Task brief
Please quote exactly the lines below from the line containing "The image size is (1568, 516)." to the line containing "Open the Chrome three-dot menu", both lines included, and nothing else.

___ Source information ___

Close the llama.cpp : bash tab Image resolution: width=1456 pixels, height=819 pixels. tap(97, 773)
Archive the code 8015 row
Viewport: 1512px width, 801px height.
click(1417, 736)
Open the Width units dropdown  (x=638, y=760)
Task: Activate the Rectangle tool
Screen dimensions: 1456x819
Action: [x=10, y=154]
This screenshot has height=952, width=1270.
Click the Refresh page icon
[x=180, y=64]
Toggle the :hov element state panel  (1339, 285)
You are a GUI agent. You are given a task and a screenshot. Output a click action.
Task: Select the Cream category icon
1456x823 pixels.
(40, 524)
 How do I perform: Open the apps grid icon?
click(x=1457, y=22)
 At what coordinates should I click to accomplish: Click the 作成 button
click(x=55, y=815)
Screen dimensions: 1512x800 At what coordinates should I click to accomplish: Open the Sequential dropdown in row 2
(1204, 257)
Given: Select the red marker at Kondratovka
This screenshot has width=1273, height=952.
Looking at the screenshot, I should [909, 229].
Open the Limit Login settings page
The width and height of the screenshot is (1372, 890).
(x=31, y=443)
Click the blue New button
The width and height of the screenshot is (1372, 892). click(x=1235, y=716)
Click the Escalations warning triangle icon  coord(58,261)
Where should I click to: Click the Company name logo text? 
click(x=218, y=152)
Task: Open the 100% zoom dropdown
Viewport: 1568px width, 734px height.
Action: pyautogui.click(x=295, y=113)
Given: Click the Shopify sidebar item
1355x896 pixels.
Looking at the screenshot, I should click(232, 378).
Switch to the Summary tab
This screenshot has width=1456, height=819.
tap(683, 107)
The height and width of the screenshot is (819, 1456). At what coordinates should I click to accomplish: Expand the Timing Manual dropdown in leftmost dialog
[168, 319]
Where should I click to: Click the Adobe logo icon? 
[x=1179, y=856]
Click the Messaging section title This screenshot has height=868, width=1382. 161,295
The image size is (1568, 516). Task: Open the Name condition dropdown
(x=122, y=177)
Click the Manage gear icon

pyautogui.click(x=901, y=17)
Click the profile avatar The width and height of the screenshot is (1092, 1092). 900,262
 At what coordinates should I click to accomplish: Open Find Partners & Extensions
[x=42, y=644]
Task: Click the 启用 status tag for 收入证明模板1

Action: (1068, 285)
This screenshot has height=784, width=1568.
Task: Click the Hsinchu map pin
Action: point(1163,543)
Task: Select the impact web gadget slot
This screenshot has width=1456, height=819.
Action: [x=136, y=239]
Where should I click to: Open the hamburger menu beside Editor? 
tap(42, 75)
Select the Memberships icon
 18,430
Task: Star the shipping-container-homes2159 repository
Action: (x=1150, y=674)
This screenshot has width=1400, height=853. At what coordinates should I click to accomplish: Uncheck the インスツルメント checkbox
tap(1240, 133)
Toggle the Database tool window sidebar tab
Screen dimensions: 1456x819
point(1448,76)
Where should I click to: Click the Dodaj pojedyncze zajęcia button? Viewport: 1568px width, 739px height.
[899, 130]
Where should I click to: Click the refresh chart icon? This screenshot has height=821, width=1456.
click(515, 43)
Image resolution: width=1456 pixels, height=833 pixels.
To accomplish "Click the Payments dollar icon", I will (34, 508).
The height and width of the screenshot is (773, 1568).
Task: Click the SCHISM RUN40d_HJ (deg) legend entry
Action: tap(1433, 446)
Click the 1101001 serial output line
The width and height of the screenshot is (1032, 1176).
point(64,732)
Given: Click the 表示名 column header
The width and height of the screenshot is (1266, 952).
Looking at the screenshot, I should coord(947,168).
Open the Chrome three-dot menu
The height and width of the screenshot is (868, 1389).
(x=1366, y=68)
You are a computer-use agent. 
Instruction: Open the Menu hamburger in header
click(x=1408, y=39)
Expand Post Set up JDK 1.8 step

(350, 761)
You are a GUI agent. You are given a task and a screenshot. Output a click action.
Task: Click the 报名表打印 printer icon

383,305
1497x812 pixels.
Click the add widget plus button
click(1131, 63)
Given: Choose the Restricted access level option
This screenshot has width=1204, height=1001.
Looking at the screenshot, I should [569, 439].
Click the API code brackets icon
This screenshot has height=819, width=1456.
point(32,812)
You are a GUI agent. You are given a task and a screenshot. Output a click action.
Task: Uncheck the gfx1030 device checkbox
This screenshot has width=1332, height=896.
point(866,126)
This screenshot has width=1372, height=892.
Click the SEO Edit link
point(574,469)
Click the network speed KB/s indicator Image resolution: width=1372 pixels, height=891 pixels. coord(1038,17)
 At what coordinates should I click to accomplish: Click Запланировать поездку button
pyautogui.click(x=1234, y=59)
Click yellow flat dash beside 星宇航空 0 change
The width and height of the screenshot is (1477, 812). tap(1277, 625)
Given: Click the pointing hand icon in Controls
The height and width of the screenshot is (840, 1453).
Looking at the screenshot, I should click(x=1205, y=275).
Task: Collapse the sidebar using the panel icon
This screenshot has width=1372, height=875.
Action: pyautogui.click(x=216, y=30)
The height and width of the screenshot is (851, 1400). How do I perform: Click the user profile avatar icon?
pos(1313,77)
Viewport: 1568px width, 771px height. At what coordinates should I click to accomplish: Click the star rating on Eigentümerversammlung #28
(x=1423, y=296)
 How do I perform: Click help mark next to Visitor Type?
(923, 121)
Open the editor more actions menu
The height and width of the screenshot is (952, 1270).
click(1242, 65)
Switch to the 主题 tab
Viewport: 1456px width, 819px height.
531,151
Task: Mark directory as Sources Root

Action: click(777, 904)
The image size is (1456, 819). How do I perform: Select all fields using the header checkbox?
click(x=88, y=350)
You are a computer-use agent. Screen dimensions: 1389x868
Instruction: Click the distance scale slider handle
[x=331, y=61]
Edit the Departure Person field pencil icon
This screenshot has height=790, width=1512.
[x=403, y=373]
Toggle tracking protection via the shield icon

___

Solved exercise
The image size is (1568, 516). Task: Open the Name condition dropdown
(x=122, y=177)
Click the Manage gear icon

pyautogui.click(x=901, y=17)
Click the profile avatar The width and height of the screenshot is (1092, 1092). 900,262
 At what coordinates should I click to accomplish: Open Find Partners & Extensions
[x=42, y=644]
Task: Click the 启用 status tag for 收入证明模板1

Action: (1068, 285)
This screenshot has height=784, width=1568.
Task: Click the Hsinchu map pin
Action: point(1163,543)
Task: Select the impact web gadget slot
This screenshot has width=1456, height=819.
Action: [x=136, y=239]
Where should I click to: Open the hamburger menu beside Editor? 
tap(42, 75)
Select the Memberships icon
 18,430
Task: Star the shipping-container-homes2159 repository
Action: (x=1150, y=674)
This screenshot has width=1400, height=853. At what coordinates should I click to accomplish: Uncheck the インスツルメント checkbox
tap(1240, 133)
Toggle the Database tool window sidebar tab
Screen dimensions: 1456x819
point(1448,76)
Where should I click to: Click the Dodaj pojedyncze zajęcia button? Viewport: 1568px width, 739px height.
[899, 130]
Where should I click to: Click the refresh chart icon? This screenshot has height=821, width=1456.
click(515, 43)
Image resolution: width=1456 pixels, height=833 pixels.
To accomplish "Click the Payments dollar icon", I will (34, 508).
The height and width of the screenshot is (773, 1568).
Task: Click the SCHISM RUN40d_HJ (deg) legend entry
Action: tap(1433, 446)
Click the 1101001 serial output line
The width and height of the screenshot is (1032, 1176).
point(64,732)
Given: Click the 表示名 column header
The width and height of the screenshot is (1266, 952).
Looking at the screenshot, I should coord(947,168).
Open the Chrome three-dot menu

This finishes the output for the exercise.